● Required task
Reproduce, word for word, the stretch of the data below from the line containing "The image size is (2194, 1258)." through the line containing "click(356, 664)", including both of those lines.

● Source data
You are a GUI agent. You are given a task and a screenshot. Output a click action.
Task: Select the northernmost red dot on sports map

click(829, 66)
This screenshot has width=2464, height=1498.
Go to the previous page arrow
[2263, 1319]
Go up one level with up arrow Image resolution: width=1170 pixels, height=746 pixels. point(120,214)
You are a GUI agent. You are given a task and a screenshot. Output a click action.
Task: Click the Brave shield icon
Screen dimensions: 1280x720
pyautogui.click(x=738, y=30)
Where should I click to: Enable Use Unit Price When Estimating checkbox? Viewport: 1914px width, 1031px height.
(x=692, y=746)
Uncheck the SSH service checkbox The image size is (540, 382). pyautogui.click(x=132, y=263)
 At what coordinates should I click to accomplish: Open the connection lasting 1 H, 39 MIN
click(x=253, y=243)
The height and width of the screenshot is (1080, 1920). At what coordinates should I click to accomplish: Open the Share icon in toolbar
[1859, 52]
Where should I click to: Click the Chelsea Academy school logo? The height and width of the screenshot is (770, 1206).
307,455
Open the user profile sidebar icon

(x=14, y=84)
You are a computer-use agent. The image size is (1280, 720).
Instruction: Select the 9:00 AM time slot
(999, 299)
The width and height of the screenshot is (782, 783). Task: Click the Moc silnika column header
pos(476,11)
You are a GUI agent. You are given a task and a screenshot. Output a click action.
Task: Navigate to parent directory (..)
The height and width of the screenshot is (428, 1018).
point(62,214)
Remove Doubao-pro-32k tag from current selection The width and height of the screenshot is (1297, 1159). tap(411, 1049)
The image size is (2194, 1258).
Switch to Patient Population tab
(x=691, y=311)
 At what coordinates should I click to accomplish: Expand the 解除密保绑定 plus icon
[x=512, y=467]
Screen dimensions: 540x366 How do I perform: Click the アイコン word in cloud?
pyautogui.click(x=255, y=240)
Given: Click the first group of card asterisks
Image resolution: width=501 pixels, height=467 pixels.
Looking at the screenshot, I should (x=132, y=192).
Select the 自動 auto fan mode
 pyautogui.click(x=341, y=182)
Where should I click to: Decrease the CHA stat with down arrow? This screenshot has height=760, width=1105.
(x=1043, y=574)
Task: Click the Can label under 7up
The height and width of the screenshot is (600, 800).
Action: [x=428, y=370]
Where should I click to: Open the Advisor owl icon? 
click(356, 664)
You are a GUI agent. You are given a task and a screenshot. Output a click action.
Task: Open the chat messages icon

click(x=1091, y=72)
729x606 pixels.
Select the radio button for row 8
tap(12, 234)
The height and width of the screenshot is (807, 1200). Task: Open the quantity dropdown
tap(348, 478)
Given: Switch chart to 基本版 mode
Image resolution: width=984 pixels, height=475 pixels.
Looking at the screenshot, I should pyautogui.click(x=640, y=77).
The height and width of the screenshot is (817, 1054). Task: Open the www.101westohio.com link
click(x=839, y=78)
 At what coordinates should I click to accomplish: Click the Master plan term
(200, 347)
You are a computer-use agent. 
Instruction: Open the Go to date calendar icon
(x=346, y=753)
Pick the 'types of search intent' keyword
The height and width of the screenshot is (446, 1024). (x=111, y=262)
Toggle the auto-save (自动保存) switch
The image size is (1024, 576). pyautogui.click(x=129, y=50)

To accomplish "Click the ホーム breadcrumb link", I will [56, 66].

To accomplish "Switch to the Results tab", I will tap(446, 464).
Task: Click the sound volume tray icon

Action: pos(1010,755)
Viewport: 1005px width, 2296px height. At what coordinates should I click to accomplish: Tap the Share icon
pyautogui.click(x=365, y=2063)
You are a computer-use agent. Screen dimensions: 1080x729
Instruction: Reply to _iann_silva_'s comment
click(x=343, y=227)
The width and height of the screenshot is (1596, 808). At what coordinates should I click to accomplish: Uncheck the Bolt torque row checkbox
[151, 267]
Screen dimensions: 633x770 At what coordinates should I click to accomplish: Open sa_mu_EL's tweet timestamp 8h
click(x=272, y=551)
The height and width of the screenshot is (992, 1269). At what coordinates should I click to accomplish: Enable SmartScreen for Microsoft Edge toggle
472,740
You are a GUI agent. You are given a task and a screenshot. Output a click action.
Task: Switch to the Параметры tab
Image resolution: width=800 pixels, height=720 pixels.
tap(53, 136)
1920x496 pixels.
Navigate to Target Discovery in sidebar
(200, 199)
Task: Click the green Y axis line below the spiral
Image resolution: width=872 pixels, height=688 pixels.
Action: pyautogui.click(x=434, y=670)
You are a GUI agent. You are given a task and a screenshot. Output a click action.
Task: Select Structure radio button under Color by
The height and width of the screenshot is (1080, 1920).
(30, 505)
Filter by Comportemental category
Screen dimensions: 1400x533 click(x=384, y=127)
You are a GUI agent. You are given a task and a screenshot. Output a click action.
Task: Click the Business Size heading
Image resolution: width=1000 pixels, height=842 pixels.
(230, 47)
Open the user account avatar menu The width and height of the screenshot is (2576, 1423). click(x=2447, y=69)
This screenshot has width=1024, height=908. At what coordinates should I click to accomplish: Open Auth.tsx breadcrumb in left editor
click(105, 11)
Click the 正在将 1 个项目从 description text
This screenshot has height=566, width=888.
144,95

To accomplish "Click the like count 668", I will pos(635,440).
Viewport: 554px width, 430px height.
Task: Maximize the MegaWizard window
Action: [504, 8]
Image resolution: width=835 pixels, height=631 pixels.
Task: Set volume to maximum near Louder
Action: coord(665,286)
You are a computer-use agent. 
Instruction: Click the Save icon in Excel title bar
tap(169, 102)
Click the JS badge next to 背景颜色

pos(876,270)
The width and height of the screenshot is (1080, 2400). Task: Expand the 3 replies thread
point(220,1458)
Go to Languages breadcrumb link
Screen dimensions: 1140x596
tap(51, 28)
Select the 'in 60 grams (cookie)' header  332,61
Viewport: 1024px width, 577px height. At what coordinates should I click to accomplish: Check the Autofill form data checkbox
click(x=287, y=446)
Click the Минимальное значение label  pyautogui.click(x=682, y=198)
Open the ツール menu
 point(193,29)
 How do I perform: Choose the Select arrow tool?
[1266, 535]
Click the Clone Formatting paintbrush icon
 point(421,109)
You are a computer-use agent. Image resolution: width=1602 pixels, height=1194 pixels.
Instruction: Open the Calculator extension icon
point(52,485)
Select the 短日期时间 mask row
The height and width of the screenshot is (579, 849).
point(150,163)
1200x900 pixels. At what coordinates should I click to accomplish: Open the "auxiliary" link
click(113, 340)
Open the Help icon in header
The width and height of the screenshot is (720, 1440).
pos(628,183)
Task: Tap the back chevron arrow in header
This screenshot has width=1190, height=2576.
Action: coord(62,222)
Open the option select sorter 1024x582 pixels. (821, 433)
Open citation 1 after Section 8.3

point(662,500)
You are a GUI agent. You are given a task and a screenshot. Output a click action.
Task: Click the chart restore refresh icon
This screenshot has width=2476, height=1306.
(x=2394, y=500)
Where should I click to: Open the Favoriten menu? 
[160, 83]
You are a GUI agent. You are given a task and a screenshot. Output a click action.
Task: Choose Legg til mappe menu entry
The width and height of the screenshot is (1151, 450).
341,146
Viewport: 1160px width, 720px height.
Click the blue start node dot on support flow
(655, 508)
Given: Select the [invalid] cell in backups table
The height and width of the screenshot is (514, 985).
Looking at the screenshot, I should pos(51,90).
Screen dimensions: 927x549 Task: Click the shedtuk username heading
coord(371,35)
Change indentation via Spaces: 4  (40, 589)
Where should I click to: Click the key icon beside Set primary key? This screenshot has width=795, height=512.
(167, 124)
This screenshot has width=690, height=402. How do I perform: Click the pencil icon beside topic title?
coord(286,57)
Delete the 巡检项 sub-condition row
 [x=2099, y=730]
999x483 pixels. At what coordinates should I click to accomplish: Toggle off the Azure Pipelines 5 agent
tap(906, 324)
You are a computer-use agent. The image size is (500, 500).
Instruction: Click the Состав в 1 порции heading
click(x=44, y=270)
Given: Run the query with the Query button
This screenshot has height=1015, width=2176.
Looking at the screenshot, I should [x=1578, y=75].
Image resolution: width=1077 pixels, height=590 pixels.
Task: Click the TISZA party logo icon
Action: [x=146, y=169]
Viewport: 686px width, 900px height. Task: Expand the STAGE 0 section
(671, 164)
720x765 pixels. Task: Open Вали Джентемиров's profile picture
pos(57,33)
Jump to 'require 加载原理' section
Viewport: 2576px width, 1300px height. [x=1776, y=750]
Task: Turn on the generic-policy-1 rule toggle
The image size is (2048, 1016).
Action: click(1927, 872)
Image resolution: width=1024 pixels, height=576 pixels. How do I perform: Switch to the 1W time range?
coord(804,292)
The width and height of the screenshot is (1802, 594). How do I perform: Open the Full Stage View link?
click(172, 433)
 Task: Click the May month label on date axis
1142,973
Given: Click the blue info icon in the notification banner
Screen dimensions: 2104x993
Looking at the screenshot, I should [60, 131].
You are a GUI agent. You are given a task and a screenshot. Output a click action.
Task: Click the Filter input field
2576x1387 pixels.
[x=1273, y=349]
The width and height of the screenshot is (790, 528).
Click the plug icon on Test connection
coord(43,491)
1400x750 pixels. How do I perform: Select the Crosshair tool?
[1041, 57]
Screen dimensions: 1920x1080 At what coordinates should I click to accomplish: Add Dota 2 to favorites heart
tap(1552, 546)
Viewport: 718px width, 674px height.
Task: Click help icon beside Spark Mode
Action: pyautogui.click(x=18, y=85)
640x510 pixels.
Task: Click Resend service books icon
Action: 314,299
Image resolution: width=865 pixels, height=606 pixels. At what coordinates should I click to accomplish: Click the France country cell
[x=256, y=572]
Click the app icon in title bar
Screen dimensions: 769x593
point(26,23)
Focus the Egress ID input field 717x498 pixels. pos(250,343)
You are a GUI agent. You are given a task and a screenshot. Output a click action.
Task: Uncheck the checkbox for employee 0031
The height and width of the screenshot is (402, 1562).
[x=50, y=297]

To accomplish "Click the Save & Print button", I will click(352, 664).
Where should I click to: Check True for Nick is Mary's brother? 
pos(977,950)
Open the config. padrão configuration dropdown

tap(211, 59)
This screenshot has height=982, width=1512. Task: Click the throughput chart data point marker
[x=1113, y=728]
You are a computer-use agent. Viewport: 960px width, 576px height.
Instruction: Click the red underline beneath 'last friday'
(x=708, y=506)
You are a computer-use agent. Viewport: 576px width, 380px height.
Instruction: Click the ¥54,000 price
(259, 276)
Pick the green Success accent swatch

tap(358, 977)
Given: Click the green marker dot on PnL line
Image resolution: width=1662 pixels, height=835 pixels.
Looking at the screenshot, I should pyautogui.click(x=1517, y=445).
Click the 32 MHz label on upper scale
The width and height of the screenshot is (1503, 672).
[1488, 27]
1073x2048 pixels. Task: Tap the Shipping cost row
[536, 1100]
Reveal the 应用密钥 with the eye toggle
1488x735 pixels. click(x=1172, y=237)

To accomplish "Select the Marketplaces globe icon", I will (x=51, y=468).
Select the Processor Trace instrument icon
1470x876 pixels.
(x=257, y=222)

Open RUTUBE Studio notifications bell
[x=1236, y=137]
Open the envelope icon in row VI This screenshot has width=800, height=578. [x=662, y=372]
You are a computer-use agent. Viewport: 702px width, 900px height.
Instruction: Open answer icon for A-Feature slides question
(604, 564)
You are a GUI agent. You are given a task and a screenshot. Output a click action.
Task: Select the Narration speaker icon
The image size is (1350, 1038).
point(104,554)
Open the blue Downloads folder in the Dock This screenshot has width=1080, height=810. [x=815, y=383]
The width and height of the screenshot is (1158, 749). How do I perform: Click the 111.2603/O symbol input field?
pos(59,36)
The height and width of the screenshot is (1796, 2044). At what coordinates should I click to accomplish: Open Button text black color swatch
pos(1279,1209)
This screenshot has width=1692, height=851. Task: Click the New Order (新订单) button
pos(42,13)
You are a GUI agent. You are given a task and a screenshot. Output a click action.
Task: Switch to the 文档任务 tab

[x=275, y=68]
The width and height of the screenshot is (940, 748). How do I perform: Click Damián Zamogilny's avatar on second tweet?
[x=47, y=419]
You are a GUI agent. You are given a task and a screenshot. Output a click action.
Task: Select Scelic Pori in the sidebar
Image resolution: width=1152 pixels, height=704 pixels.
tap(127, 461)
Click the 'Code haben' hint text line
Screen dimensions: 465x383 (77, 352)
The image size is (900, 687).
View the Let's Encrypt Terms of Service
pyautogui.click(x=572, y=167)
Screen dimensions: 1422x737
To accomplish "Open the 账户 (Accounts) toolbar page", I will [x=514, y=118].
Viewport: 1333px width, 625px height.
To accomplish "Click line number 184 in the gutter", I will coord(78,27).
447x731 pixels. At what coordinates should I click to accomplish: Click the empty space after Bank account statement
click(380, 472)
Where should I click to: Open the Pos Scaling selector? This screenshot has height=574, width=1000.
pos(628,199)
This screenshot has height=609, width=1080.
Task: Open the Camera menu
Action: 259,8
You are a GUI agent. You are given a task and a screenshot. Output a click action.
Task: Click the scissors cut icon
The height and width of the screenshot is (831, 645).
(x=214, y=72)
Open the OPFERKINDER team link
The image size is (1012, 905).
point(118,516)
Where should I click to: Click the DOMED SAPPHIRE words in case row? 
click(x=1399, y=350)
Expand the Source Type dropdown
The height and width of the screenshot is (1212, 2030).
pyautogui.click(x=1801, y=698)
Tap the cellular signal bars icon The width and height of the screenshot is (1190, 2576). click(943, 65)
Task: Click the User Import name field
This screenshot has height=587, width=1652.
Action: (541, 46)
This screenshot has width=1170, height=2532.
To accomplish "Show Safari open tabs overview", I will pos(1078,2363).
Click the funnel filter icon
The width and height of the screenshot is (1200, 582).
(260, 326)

● Solution for this exercise
The image size is (2194, 1258).
Switch to Patient Population tab
(x=691, y=311)
 At what coordinates should I click to accomplish: Expand the 解除密保绑定 plus icon
[x=512, y=467]
Screen dimensions: 540x366 How do I perform: Click the アイコン word in cloud?
pyautogui.click(x=255, y=240)
Given: Click the first group of card asterisks
Image resolution: width=501 pixels, height=467 pixels.
Looking at the screenshot, I should (x=132, y=192).
Select the 自動 auto fan mode
 pyautogui.click(x=341, y=182)
Where should I click to: Decrease the CHA stat with down arrow? This screenshot has height=760, width=1105.
(x=1043, y=574)
Task: Click the Can label under 7up
The height and width of the screenshot is (600, 800).
Action: [x=428, y=370]
Where should I click to: Open the Advisor owl icon? 
click(356, 664)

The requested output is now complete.